When servant leadership became popular, it was a positive alternative to the domineering and power-driven leadership we often see in the world, which wasn’t just a problem in the secular workplace. The church also had leaders who’d become overly dignified. Like anything else, the excitement of power and spotlight had drawn many people into ministry leadership. So servant leadership found its place among emerging leadership theories by promoting a more humble view of leadership that flipped the “leader on top” mentality upside down.
Though well-intended, the servant leadership theory extended an incorrect paradigm. This “leader on the bottom” view simply took a secular view of leadership and tried to fix it, instead of redefining leadership biblically.The first problem with this paradigm is that it keeps an artificial division between leaders and followers (everyone else). Whenever there is a division like this, there becomes an “in” crowd and an “out” crowd. Though it may seem prestigious to be in the leader’s circle, it’s no surprise that ministry leaders today are more isolated and lonely than ever.

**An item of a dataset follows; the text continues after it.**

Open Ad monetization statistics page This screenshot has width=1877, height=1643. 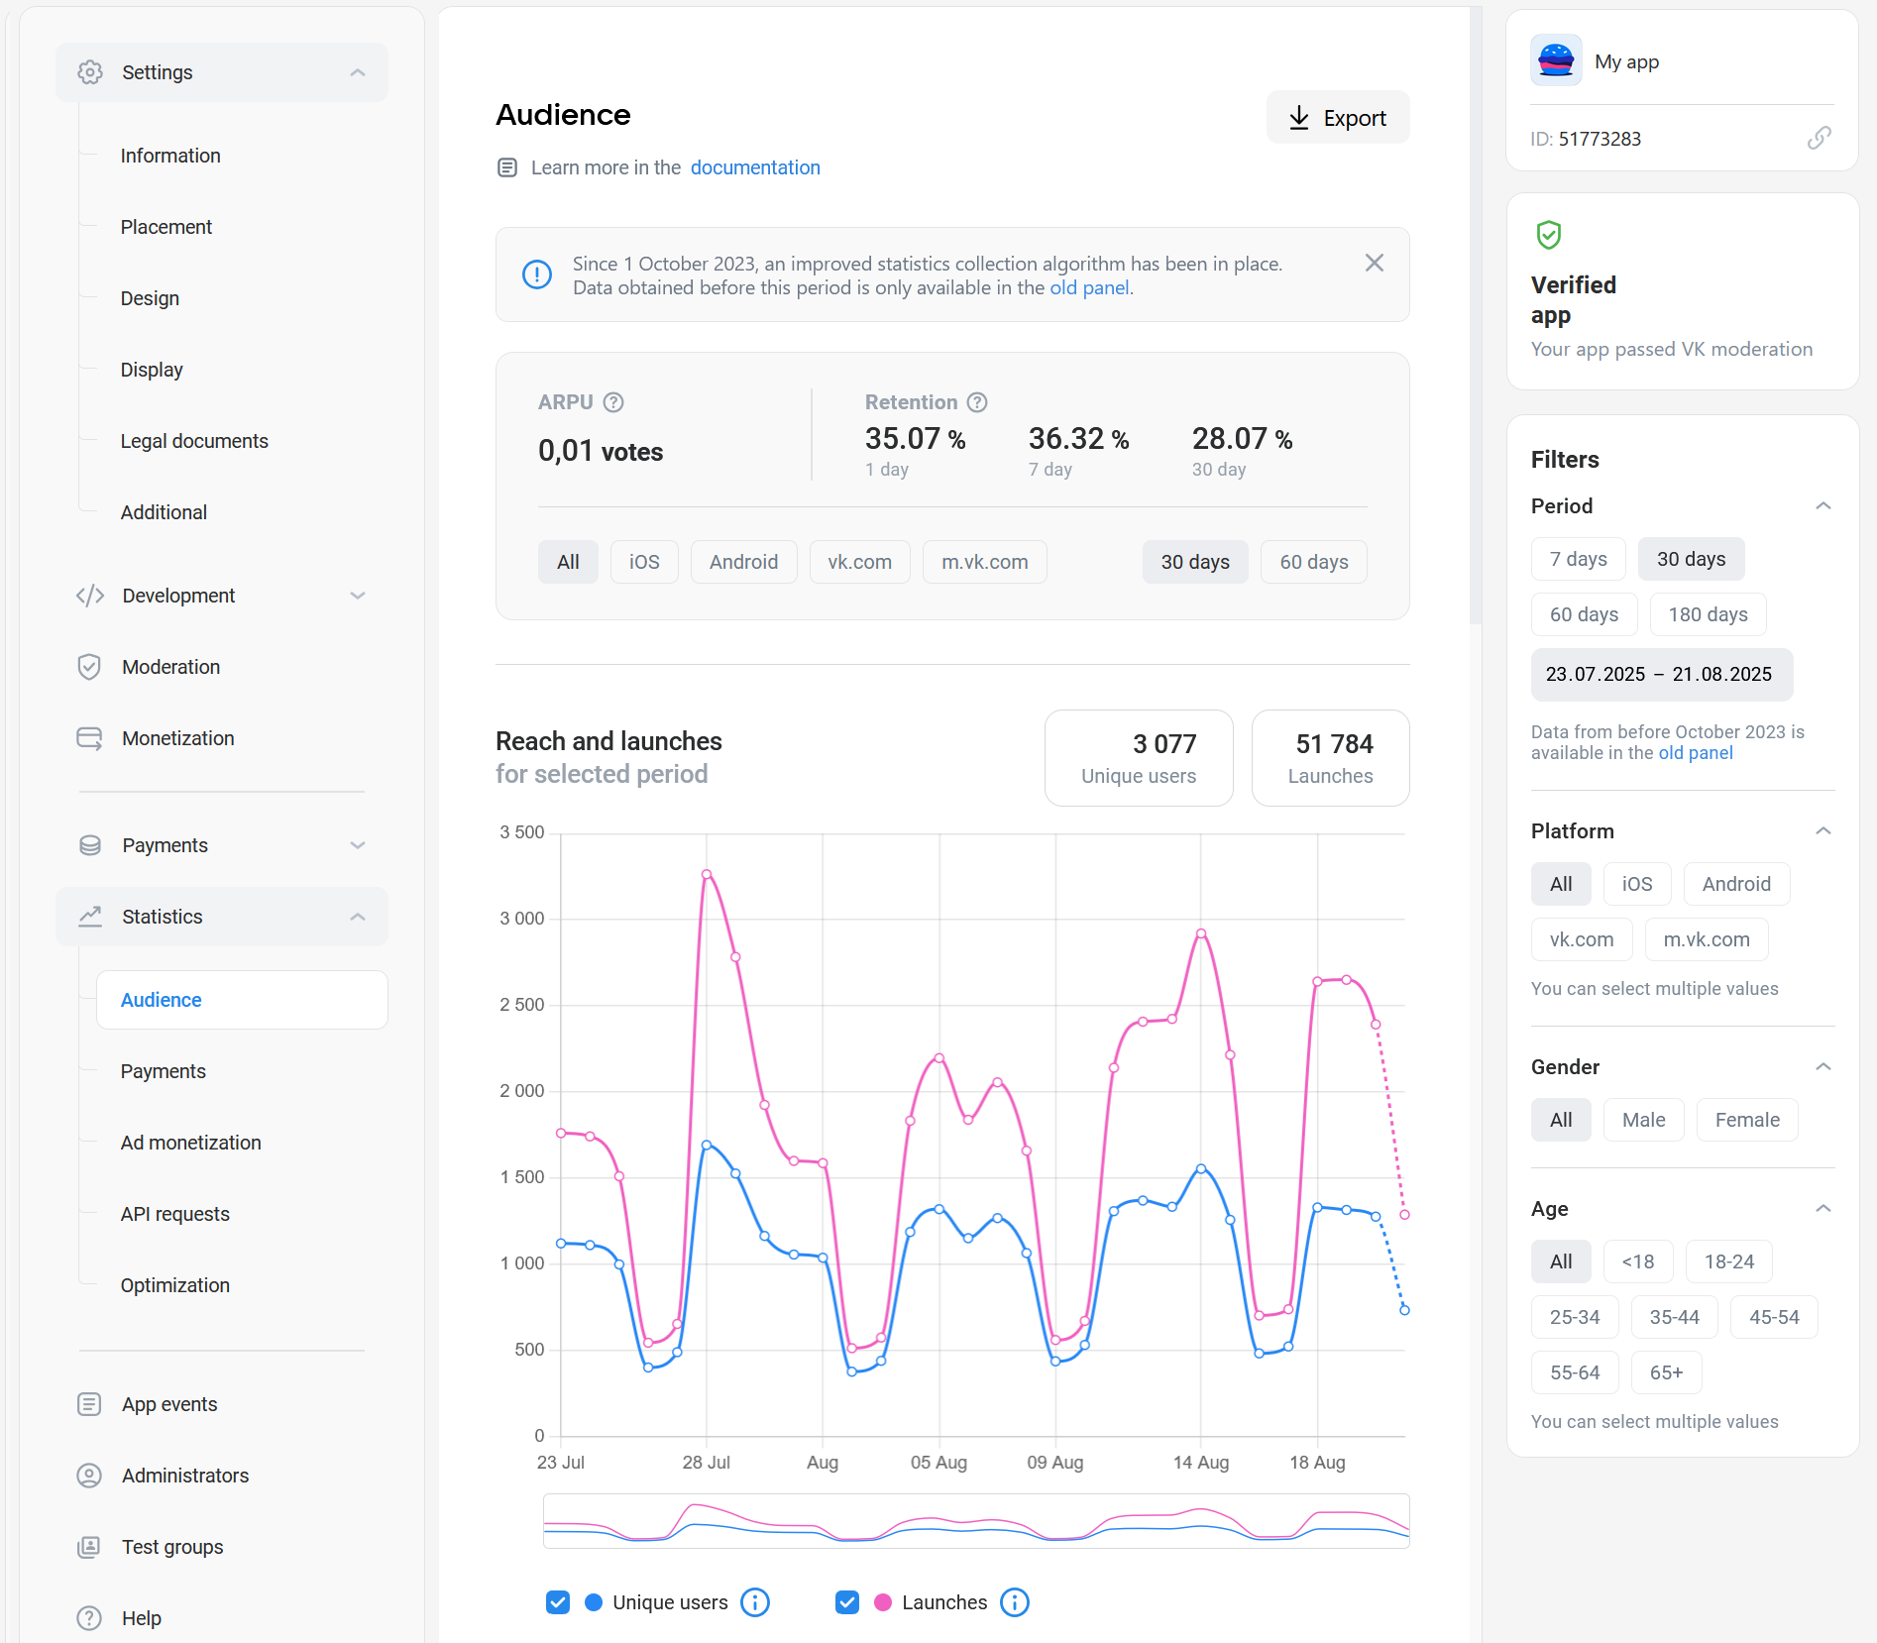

Because of the division between leaders and followers, it perpetuates the idea that leadership is a special blessing or final stage for elite Christians. Yes, there are qualifications for leadership (1 Timothy 3), but checking off boxes doesn’t automatically make one a leader. Leadership is given by God (Ephesians 4:11). The truth is that not all are called into formal church leadership, but we’ve made leadership the pinnacle of Christian success for everyone in the church. When a spiritual gift like leadership (Rom 12:8) is exalted, it only leads to favoritism and belittles other spiritual gifts, making them appear less valuable. Leadership is just one of many gifts. In fact, the Bible says we should give special honor to parts of the body that receive less recognition (1 Corinthians 12:23).

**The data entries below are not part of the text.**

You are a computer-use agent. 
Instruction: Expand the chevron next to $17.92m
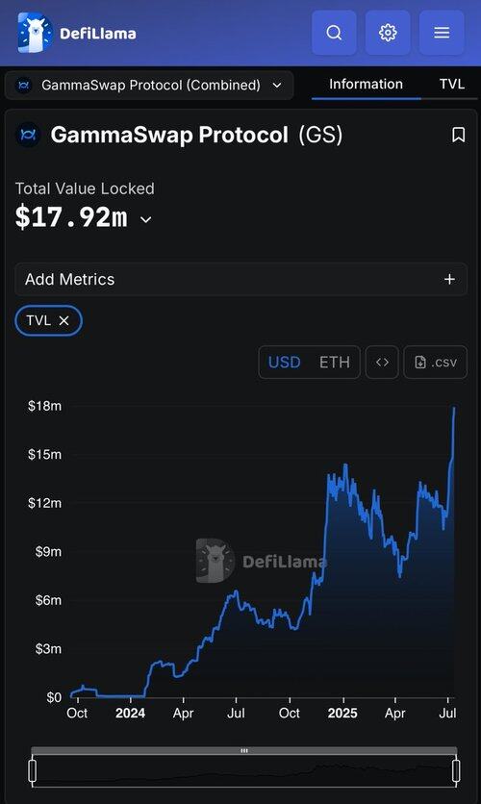tap(145, 219)
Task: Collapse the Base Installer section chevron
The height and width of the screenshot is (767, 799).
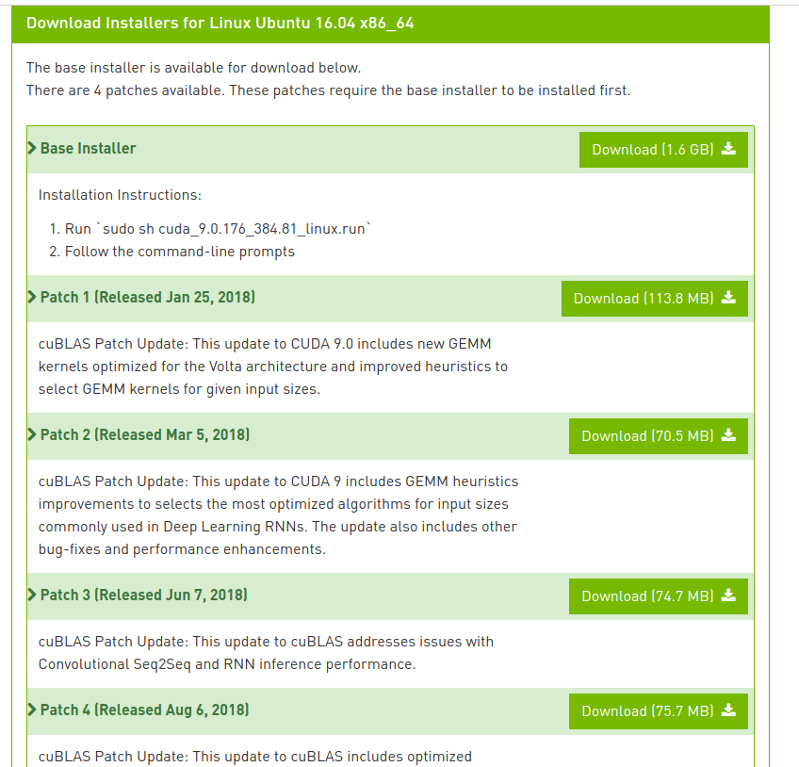Action: click(32, 148)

Even our terminology “servant leader” unduly puts the emphasis on the noun “leader”. The “servant” part becomes the adjective, making it seem that some leaders serve and some don’t. If a leader has to be told they are supposed to serve, they may not be the right person to lead. The emphasis should be on servanthood- some lead and some don’t. When we tell leaders they should serve (instead of discovering servants who are called to lead), people may get the impression that leaders are the only ones who serve. In reality, every person in the church is called to serve (1 Peter 4:10). By narrowing service to leaders (and praising them for it), we are bound to see less engagement in the rest of the congregation.
Everyone in the church is a servant in the kingdom. So actually there is only one kind of leader- a servant. The Apostle Paul said, “There are different kinds of gifts, but the same Spirit. There are different kinds of service, but the same Lord… Now to each one the manifestation of the Spirit is given for the common good” (1 Corinthians 12:4,5,7). Some are called to teach, some to encourage, and some to give generously, etc. The point is that each person has a spiritual tool that makes them uniquely able to bless others.
In the church, we need to think more biblically about leadership and then live it out. This means creating a culture where all saints serve and promoting equal value and interdependence between unique kingdom-building gifts. Then the church will radically demonstrate a kingdom culture that is less about us and more about the King.